* Information given
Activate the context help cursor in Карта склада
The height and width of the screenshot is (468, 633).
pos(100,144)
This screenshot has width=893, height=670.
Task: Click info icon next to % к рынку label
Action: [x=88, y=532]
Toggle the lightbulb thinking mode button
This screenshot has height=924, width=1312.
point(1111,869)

--

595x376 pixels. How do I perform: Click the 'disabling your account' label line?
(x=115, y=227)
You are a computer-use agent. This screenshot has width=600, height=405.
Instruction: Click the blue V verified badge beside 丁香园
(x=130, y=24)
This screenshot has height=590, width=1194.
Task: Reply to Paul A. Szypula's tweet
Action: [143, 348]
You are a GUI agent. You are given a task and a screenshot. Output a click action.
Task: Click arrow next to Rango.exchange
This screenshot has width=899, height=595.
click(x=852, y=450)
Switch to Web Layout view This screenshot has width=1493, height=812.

==

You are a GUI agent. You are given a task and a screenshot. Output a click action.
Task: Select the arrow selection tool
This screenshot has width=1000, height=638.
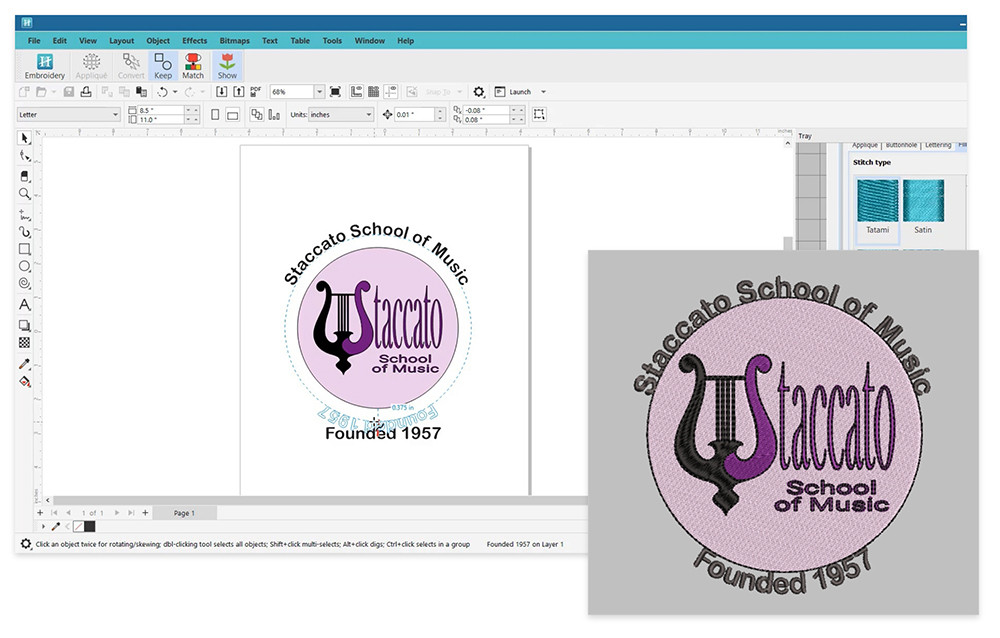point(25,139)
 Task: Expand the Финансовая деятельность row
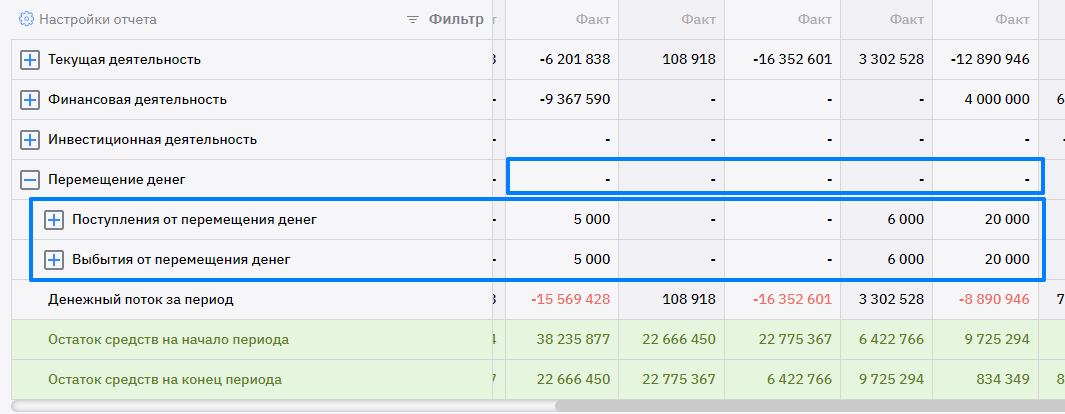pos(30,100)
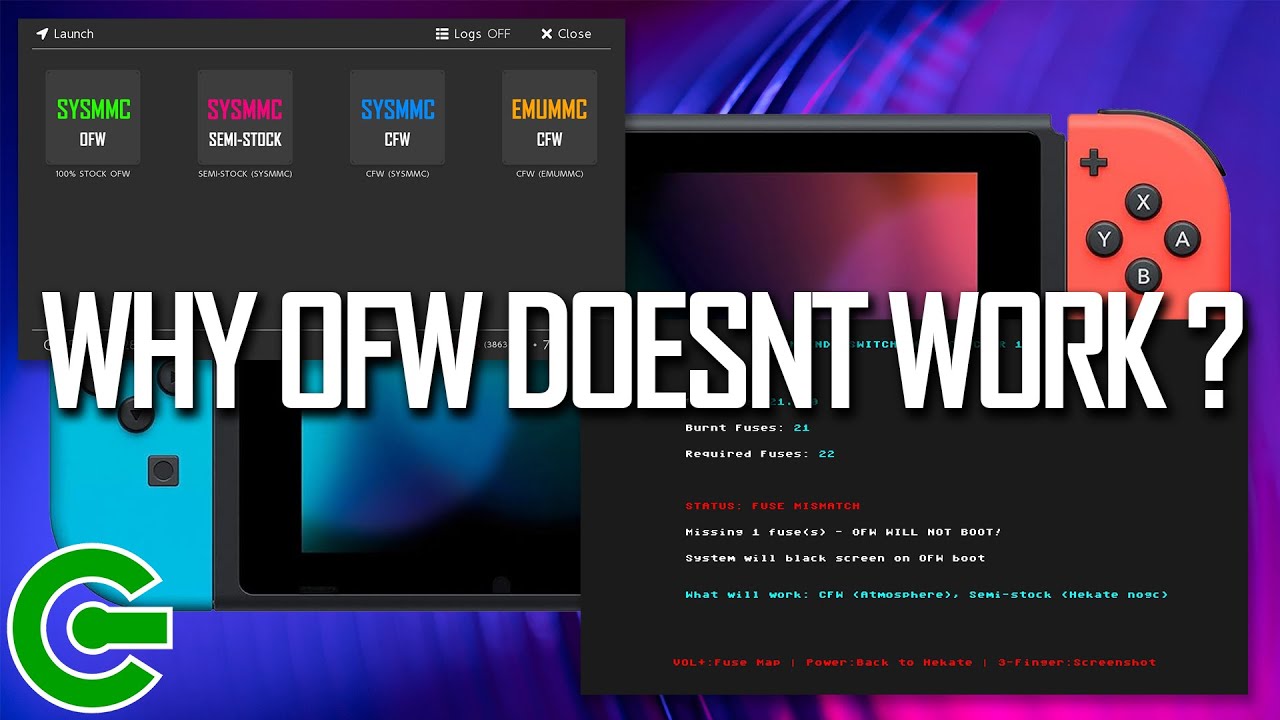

* Exercise goal
Retype everything from the line containing "Activate the context" down to the line containing "Action: [x=88, y=532]", keeping every character as it is.

* Full output
Activate the context help cursor in Карта склада
The height and width of the screenshot is (468, 633).
pos(100,144)
This screenshot has width=893, height=670.
Task: Click info icon next to % к рынку label
Action: [x=88, y=532]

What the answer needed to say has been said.